**TASK TO COMPLETE:**
Go to the line in the entries below that holds "The width and" and repeat exactly from there through the line that holds "Task: Click the red down arrow for XAG silver", inclusive.

**GIVEN INFORMATION:**
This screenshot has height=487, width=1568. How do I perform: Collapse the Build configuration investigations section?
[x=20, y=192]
...
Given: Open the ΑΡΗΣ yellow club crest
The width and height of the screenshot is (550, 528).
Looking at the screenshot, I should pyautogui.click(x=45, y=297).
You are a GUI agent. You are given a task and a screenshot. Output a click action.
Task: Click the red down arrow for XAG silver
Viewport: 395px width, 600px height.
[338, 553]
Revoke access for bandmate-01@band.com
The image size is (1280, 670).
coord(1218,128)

**RESPONSE TO THE TASK:**
The width and height of the screenshot is (550, 528).
Looking at the screenshot, I should pyautogui.click(x=45, y=297).
You are a GUI agent. You are given a task and a screenshot. Output a click action.
Task: Click the red down arrow for XAG silver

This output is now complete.